● **Element and text location records**:

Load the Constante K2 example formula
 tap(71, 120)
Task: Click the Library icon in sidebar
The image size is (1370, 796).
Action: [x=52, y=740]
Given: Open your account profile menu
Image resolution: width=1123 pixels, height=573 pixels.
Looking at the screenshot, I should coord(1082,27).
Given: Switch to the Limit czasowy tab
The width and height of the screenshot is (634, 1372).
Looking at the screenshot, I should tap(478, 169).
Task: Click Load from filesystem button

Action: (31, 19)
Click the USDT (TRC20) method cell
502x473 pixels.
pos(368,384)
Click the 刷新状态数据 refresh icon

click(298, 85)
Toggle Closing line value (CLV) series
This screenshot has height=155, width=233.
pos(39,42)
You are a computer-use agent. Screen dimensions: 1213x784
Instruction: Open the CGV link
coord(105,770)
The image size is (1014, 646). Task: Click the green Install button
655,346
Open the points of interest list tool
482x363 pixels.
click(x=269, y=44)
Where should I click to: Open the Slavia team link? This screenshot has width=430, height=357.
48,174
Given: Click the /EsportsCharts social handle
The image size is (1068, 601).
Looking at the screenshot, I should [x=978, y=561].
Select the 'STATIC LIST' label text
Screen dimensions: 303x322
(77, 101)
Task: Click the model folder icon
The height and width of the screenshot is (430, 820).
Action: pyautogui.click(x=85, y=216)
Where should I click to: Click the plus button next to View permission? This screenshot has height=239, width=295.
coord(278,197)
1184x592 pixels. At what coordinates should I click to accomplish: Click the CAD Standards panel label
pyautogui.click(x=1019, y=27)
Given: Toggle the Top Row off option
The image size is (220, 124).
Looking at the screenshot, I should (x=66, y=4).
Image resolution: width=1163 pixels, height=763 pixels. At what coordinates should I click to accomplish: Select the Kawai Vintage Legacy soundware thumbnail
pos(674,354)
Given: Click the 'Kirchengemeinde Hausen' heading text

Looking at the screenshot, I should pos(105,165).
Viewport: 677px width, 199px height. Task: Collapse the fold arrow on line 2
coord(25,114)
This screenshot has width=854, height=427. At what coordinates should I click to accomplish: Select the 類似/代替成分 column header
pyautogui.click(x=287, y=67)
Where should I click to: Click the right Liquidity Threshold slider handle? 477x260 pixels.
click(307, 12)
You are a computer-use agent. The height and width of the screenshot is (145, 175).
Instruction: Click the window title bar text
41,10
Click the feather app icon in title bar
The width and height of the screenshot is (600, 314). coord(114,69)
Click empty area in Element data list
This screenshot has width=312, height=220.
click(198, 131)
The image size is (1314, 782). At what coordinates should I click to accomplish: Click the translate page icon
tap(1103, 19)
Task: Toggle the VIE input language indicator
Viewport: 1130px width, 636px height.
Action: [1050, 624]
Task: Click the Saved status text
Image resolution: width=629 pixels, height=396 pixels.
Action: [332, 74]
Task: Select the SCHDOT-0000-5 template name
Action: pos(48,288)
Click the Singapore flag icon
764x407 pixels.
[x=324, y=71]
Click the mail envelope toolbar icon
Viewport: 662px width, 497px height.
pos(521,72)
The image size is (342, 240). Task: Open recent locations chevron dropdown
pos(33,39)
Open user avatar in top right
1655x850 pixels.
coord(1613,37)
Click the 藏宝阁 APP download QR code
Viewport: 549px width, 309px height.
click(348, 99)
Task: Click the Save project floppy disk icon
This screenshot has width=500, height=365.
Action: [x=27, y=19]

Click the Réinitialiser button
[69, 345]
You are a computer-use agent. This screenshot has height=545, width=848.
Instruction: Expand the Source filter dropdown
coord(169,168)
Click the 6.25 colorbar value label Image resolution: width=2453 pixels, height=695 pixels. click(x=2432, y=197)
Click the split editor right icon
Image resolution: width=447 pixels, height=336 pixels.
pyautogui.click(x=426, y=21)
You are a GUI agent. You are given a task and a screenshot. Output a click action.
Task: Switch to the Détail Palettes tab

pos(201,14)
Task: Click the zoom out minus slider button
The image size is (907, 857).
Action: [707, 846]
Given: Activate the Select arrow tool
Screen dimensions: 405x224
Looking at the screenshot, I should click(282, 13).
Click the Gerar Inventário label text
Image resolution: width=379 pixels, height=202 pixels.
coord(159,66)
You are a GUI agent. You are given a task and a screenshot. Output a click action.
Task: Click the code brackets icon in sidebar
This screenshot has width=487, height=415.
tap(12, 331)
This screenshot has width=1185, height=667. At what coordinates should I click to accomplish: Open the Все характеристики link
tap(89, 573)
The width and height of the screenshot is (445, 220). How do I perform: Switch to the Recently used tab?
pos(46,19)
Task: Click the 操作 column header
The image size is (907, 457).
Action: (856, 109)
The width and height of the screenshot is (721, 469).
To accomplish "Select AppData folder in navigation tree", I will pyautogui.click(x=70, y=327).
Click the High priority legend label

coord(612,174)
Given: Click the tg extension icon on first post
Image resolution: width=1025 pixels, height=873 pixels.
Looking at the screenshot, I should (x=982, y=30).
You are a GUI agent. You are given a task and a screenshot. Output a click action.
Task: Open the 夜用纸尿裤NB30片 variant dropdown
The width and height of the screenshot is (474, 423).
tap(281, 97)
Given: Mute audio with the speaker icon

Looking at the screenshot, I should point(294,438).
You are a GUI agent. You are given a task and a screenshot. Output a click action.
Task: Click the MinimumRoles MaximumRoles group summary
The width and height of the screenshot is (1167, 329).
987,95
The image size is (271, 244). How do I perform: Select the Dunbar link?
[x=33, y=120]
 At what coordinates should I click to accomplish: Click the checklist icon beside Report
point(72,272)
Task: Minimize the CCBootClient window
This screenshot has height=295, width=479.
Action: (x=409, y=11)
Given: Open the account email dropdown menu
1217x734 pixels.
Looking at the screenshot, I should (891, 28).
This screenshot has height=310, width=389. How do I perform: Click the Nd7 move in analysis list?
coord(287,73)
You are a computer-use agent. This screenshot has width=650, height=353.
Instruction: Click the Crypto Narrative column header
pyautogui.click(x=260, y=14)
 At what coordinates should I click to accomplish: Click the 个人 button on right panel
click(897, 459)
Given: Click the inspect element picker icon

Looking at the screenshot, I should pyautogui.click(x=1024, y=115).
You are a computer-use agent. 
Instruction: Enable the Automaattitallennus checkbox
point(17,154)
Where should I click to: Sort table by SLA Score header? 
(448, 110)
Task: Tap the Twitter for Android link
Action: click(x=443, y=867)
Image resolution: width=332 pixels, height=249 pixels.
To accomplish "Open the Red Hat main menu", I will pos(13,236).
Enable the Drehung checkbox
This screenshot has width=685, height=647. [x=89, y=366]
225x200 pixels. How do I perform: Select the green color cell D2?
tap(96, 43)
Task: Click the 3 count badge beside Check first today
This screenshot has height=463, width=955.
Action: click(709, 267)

● **Task requirements**:
Reproduce all of the records above, substituting "Command" for every occurrence of "Instruction" and leaving everything else unchanged.

● **Result below**:
Load the Constante K2 example formula
 tap(71, 120)
Task: Click the Library icon in sidebar
The image size is (1370, 796).
Action: [x=52, y=740]
Given: Open your account profile menu
Image resolution: width=1123 pixels, height=573 pixels.
Looking at the screenshot, I should coord(1082,27).
Given: Switch to the Limit czasowy tab
The width and height of the screenshot is (634, 1372).
Looking at the screenshot, I should tap(478, 169).
Task: Click Load from filesystem button

Action: (31, 19)
Click the USDT (TRC20) method cell
502x473 pixels.
pos(368,384)
Click the 刷新状态数据 refresh icon

click(298, 85)
Toggle Closing line value (CLV) series
This screenshot has height=155, width=233.
pos(39,42)
You are a computer-use agent. Screen dimensions: 1213x784
Command: Open the CGV link
coord(105,770)
The image size is (1014, 646). Task: Click the green Install button
655,346
Open the points of interest list tool
482x363 pixels.
click(x=269, y=44)
Where should I click to: Open the Slavia team link? This screenshot has width=430, height=357.
48,174
Given: Click the /EsportsCharts social handle
The image size is (1068, 601).
Looking at the screenshot, I should [x=978, y=561].
Select the 'STATIC LIST' label text
Screen dimensions: 303x322
(77, 101)
Task: Click the model folder icon
The height and width of the screenshot is (430, 820).
Action: pyautogui.click(x=85, y=216)
Where should I click to: Click the plus button next to View permission? This screenshot has height=239, width=295.
coord(278,197)
1184x592 pixels. At what coordinates should I click to accomplish: Click the CAD Standards panel label
pyautogui.click(x=1019, y=27)
Given: Toggle the Top Row off option
The image size is (220, 124).
Looking at the screenshot, I should (x=66, y=4).
Image resolution: width=1163 pixels, height=763 pixels. At what coordinates should I click to accomplish: Select the Kawai Vintage Legacy soundware thumbnail
pos(674,354)
Given: Click the 'Kirchengemeinde Hausen' heading text

Looking at the screenshot, I should pos(105,165).
Viewport: 677px width, 199px height. Task: Collapse the fold arrow on line 2
coord(25,114)
This screenshot has width=854, height=427. At what coordinates should I click to accomplish: Select the 類似/代替成分 column header
pyautogui.click(x=287, y=67)
Where should I click to: Click the right Liquidity Threshold slider handle? 477x260 pixels.
click(307, 12)
You are a computer-use agent. The height and width of the screenshot is (145, 175).
Command: Click the window title bar text
41,10
Click the feather app icon in title bar
The width and height of the screenshot is (600, 314). coord(114,69)
Click empty area in Element data list
This screenshot has width=312, height=220.
click(198, 131)
The image size is (1314, 782). At what coordinates should I click to accomplish: Click the translate page icon
tap(1103, 19)
Task: Toggle the VIE input language indicator
Viewport: 1130px width, 636px height.
Action: [1050, 624]
Task: Click the Saved status text
Image resolution: width=629 pixels, height=396 pixels.
Action: [332, 74]
Task: Select the SCHDOT-0000-5 template name
Action: pos(48,288)
Click the Singapore flag icon
764x407 pixels.
[x=324, y=71]
Click the mail envelope toolbar icon
Viewport: 662px width, 497px height.
pos(521,72)
The image size is (342, 240). Task: Open recent locations chevron dropdown
pos(33,39)
Open user avatar in top right
1655x850 pixels.
coord(1613,37)
Click the 藏宝阁 APP download QR code
Viewport: 549px width, 309px height.
click(348, 99)
Task: Click the Save project floppy disk icon
This screenshot has width=500, height=365.
Action: [x=27, y=19]

Click the Réinitialiser button
[69, 345]
You are a computer-use agent. This screenshot has height=545, width=848.
Command: Expand the Source filter dropdown
coord(169,168)
Click the 6.25 colorbar value label Image resolution: width=2453 pixels, height=695 pixels. click(x=2432, y=197)
Click the split editor right icon
Image resolution: width=447 pixels, height=336 pixels.
pyautogui.click(x=426, y=21)
You are a GUI agent. You are given a task and a screenshot. Output a click action.
Task: Switch to the Détail Palettes tab

pos(201,14)
Task: Click the zoom out minus slider button
The image size is (907, 857).
Action: [707, 846]
Given: Activate the Select arrow tool
Screen dimensions: 405x224
Looking at the screenshot, I should click(282, 13).
Click the Gerar Inventário label text
Image resolution: width=379 pixels, height=202 pixels.
coord(159,66)
You are a GUI agent. You are given a task and a screenshot. Output a click action.
Task: Click the code brackets icon in sidebar
This screenshot has width=487, height=415.
tap(12, 331)
This screenshot has width=1185, height=667. At what coordinates should I click to accomplish: Open the Все характеристики link
tap(89, 573)
The width and height of the screenshot is (445, 220). How do I perform: Switch to the Recently used tab?
pos(46,19)
Task: Click the 操作 column header
The image size is (907, 457).
Action: (856, 109)
The width and height of the screenshot is (721, 469).
To accomplish "Select AppData folder in navigation tree", I will pyautogui.click(x=70, y=327).
Click the High priority legend label

coord(612,174)
Given: Click the tg extension icon on first post
Image resolution: width=1025 pixels, height=873 pixels.
Looking at the screenshot, I should (x=982, y=30).
You are a GUI agent. You are given a task and a screenshot. Output a click action.
Task: Open the 夜用纸尿裤NB30片 variant dropdown
The width and height of the screenshot is (474, 423).
tap(281, 97)
Given: Mute audio with the speaker icon

Looking at the screenshot, I should point(294,438).
You are a GUI agent. You are given a task and a screenshot. Output a click action.
Task: Click the MinimumRoles MaximumRoles group summary
The width and height of the screenshot is (1167, 329).
987,95
The image size is (271, 244). How do I perform: Select the Dunbar link?
[x=33, y=120]
 At what coordinates should I click to accomplish: Click the checklist icon beside Report
point(72,272)
Task: Minimize the CCBootClient window
This screenshot has height=295, width=479.
Action: (x=409, y=11)
Given: Open the account email dropdown menu
1217x734 pixels.
Looking at the screenshot, I should (891, 28).
This screenshot has height=310, width=389. How do I perform: Click the Nd7 move in analysis list?
coord(287,73)
You are a computer-use agent. This screenshot has width=650, height=353.
Command: Click the Crypto Narrative column header
pyautogui.click(x=260, y=14)
 At what coordinates should I click to accomplish: Click the 个人 button on right panel
click(897, 459)
Given: Click the inspect element picker icon

Looking at the screenshot, I should pyautogui.click(x=1024, y=115).
You are a computer-use agent. 
Command: Enable the Automaattitallennus checkbox
point(17,154)
Where should I click to: Sort table by SLA Score header? 
(448, 110)
Task: Tap the Twitter for Android link
Action: click(x=443, y=867)
Image resolution: width=332 pixels, height=249 pixels.
To accomplish "Open the Red Hat main menu", I will pos(13,236).
Enable the Drehung checkbox
This screenshot has width=685, height=647. [x=89, y=366]
225x200 pixels. How do I perform: Select the green color cell D2?
tap(96, 43)
Task: Click the 3 count badge beside Check first today
This screenshot has height=463, width=955.
Action: click(709, 267)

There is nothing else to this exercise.